Once we accept this, it’s easier to understand how Kepler, like Newton, could be interested in spiritual communication and alchemy as well as ‘science’. These men weren’t secularist crusaders against an occult past: they were devout natural philosophers obedient to God’s wish for the universe to be explored by the creatures he had made in his own image. For Kepler to wonder whether an alpine hailstorm was a sign that he had angered a mountain by climbing it, or to see a cruciform bruise on his foot as an omen, was not a madcap aberration but an essential part of who he was, spiritually and intellectually. ‘Science had sprung from superstition in the first place,’ he said. Both stemmed from the desire to reach into a world of invisible forces to change the present and foretell the future.

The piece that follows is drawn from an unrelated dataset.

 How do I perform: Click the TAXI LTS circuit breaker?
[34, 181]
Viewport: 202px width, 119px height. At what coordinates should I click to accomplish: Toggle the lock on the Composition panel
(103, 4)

It’s easy to associate the Scientific Revolution with the end of witchcraft trials; harder, perhaps, to connect it to their rise. And yet the meticulous assembly and analysis of data to confirm or confound hypotheses was a legal practice developed by inquisitorial tribunals at the same time as, or even before, the great strides made by Copernicus, Galileo, Kepler and others. Empiricism made witchcraft possible as an actionable crime before it made it an impossible one. Kepler saved his mother through formidable concentration, sticking to a firm line of reasoning and dissecting his opponents’ arguments, point by point. It was a trick he had honed in his early years as an iconoclastic astronomer, when it was crucial to maintain consistency in debate, and to anticipate objections so that they could be neutralised before they were even raised. Had he used the same methods to make the opposite case, he would have been the most prolific and terrifying witch-hunter that ever lived.